◆ ABOUT THIS TASK ◆
Only the lines from the one with "Task: Click the blue MiMo-V2-Pro color dot" through the last line of the data below are to be duplicated, exactly and without pictures.

(Stored data)
==================================================
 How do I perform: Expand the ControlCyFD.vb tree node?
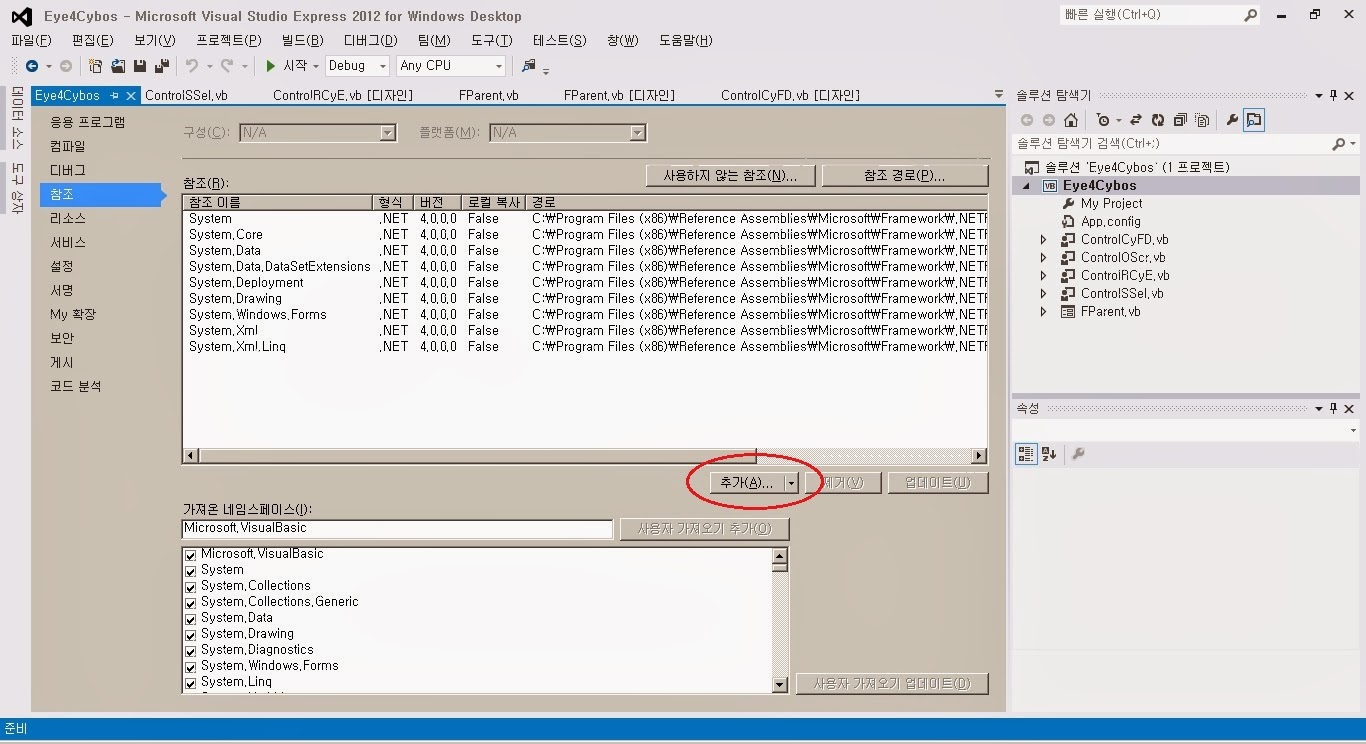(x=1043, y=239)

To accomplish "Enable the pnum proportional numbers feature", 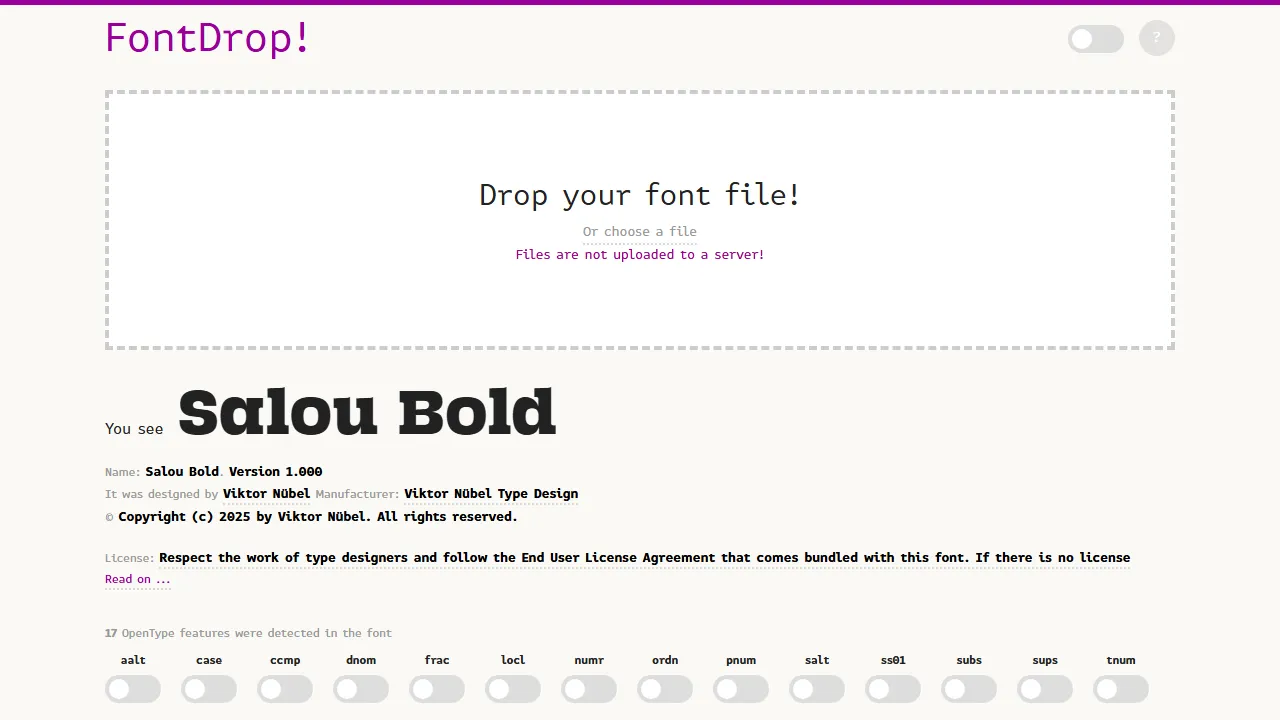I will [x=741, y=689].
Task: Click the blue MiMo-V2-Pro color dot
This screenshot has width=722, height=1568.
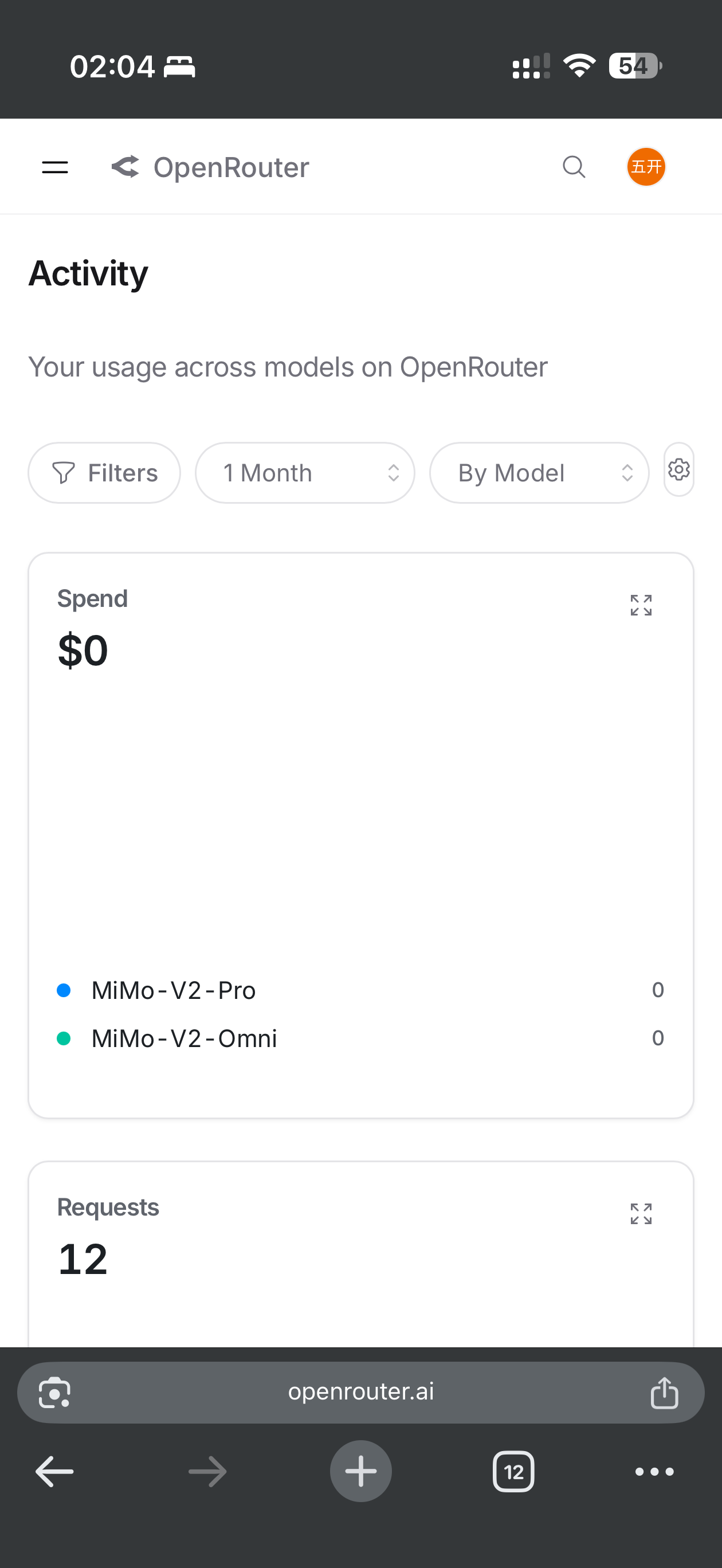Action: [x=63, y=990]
==================================================
◆ RESULT BELOW ◆
Task: Click the blue MiMo-V2-Pro color dot
This screenshot has width=722, height=1568.
Action: [x=63, y=990]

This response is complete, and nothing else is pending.